A new development in drug design could pave the way for a new generation of drugs that could be used to treat a range of diseases. By precisely targeting genes and sequences that allow diseases to proliferate, the researchers believe that they can stop or slow their progression to make them more manageable.
While the development has only been tested in rat models, researchers have been able to design a drug that decreases the growth of tumor cells in triple negative breast cancer, one of the most difficult forms of the disease to treat.
“The study represents a clear breakthrough in precision medicine, as this molecule only kills cancer cells that express the cancer-causing gene – not healthy cells,” said Prof. Matthew Disney, a researcher at The Scripps Research Institute where the drug was designed. “These studies may transform the way the lead drugs are identified – by using the genetic makeup of a disease.”
Targeting the disease structure
This method for fighting disease involves inserting certain compounds or molecules into the disease’s structure to disrupt harmful activity. For example, the drug created to fight triple negative breast cancer, called Targaprimir-96, causes breast cancer cells to kill themselves by targeting a specific RNA.
The researchers have named this sort of approach Informa; by creating compounds that specifically attach onto RNA folds – usually specific ones called microRNAs – the activity of dangerous genes can be suppressed. MicronRNAs can be thought of as a sort of dimmer switch for certain genes, and they are not always helpful.

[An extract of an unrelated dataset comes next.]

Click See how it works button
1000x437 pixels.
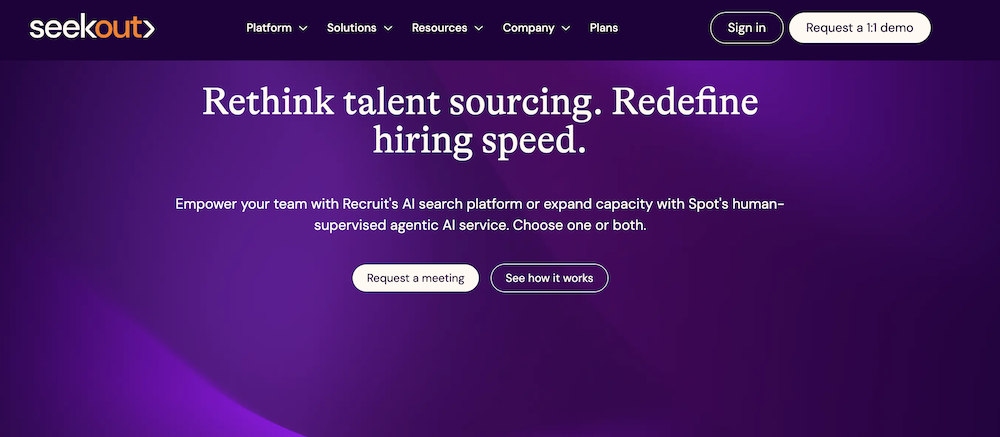[x=549, y=278]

For example, the MicroRNA that was targeted for triple negative breast cancer actually promoted cancer by discouraging cell death, which invariably allowed cells to grow out of control and form tumors. By attaching a compound to this microRNA, scientists are able to allow cell death to happen so that tumor formation decreased.
Opening the door for new treatments
The researchers believe that this new method of developing precise drug candidates can be a huge improvement over existing therapies, which can kill cells indiscriminately or cause harmful side effects. It may also open the door to treating diseases that were considered untreatable up until this point.
“In the future we hope to apply this strategy to target other disease-causing RNAs, which range from incurable cancers to important viral pathogens such as Zika and Ebola,” said Sai Pradeep Velagapudi, first author of the study.
The full study has been published in the Proceedings of the National Academy of Sciences.